Week 64-bit encryptions have been found susceptible to an attack known as Sweet32. New versions of Nmap will include a check to see if any ciphers are enabled that are susceptible. Because of this, running the Nmap scan on the CCM displays this warning:
64-bit block cipher 3DES vulnerable to SWEET32 attack
64-bit block cipher IDEA vulnerable to SWEET32 attack
This issue is not directly related to CloudCenter, but the Tomcat server that cloudcenter uses. It should be noted that the Nmap scan does not state that the Virtual Machine (VM) is vulnerable to the attack, it merely states that it uses a cipher that is vulnerable. There are other variables that are required to be in place in order for this attack to succeed that Nmap does not test for.
A core ticket; CORE-15086 has been created with regards to this. The solution is still under process and version of OpenSSL 1.1.0+ is updated which in turn will patch the flaw.
Engineering has stated that the error message can be safely ignored, however, there is a workaround if needed.
Secure Shell (SSH) into the CCM.
Scroll down until you find the section that starts with <Connector port="10443".

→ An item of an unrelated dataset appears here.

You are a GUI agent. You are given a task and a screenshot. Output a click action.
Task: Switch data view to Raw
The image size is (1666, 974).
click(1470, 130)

The line that starts with SSLCipherSuite= lists the ciphers that are allowed and not allowed.
At the end of each of those lines add: !3DES:!IDEA
After you start Tomcat, 3DES and IDEA will no longer be used and so the Nmap scan will no longer report any warnings.
Note: This workaround has not been tested for compatibility and some users might no longer be able to connect to the CCM User Interface (UI). Users with Windows XP and those that run IE v8 might not be able to connect anymore. However, it has not been tested.